What to return is the tail of the data, from the line that contains "Impressum (1151, 2552)" down to the last line, copied exactly.

┌──

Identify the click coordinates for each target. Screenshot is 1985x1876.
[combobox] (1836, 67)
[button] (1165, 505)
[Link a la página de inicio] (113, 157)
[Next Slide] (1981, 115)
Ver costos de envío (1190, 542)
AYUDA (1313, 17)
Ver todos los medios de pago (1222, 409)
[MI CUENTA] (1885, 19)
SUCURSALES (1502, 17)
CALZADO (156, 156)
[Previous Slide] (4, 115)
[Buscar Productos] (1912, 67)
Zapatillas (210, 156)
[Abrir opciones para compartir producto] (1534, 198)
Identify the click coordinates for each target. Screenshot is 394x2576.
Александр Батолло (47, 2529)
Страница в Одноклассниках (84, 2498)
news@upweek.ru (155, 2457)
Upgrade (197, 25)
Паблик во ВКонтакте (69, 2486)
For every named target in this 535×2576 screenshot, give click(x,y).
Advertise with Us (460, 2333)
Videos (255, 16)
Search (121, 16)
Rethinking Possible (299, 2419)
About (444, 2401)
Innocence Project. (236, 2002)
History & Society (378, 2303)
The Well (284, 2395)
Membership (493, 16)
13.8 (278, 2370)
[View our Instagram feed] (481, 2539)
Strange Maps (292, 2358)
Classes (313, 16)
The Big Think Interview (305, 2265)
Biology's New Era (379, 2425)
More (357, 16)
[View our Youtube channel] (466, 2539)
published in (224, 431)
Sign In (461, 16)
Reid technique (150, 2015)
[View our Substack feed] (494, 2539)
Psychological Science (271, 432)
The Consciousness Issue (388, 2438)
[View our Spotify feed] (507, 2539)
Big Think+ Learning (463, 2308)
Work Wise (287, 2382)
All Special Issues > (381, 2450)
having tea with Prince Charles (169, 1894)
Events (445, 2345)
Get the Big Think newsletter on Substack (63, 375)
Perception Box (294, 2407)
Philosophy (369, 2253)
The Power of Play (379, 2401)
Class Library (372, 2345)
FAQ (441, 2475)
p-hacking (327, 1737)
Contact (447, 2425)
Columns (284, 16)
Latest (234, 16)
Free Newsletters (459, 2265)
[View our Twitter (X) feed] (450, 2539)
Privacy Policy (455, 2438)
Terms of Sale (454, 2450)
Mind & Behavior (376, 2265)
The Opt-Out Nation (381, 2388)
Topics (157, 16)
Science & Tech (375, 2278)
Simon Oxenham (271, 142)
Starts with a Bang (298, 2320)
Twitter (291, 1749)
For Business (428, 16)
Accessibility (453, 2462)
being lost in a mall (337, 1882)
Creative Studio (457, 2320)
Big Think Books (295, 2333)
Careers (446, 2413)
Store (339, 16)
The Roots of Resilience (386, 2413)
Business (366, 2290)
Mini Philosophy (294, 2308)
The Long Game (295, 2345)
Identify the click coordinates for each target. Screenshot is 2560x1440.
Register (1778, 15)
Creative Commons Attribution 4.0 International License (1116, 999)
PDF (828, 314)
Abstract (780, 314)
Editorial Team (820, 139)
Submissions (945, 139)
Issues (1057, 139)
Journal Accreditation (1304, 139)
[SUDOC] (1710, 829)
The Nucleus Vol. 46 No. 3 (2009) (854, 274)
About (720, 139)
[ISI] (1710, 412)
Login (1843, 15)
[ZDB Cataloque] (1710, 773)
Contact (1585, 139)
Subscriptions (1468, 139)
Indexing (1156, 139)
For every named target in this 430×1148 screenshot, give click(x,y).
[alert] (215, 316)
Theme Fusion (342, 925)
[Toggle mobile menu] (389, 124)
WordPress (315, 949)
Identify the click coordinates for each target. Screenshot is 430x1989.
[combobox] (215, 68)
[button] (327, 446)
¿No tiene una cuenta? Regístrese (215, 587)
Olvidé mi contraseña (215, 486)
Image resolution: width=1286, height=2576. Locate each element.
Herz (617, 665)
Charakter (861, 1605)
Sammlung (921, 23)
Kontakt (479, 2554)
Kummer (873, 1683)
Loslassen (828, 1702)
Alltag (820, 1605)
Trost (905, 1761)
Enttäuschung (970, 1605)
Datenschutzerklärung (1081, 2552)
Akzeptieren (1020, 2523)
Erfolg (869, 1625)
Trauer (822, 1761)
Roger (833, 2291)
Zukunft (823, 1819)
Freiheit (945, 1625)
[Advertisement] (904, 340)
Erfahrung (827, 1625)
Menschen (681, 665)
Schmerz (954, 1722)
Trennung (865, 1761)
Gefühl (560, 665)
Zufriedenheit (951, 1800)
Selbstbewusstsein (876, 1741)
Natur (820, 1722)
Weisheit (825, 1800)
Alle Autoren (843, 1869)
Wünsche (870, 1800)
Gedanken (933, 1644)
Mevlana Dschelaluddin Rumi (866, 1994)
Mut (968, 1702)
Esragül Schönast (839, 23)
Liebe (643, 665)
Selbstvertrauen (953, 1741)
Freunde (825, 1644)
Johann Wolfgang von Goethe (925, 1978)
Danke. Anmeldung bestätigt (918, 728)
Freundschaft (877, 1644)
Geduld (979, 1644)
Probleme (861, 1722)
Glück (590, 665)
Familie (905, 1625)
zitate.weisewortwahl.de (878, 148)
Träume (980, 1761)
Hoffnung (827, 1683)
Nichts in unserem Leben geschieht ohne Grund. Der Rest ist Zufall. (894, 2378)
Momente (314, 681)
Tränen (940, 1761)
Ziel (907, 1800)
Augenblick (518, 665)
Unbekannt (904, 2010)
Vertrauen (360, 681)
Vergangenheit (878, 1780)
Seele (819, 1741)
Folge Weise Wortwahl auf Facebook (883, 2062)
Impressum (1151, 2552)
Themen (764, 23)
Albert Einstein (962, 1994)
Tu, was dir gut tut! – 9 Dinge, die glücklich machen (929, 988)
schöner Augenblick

└──

**RESPONSE AREA:**
Impressum (1151, 2552)
Themen (764, 23)
Albert Einstein (962, 1994)
Tu, was dir gut tut! – 9 Dinge, die glücklich machen (929, 988)
schöner Augenblick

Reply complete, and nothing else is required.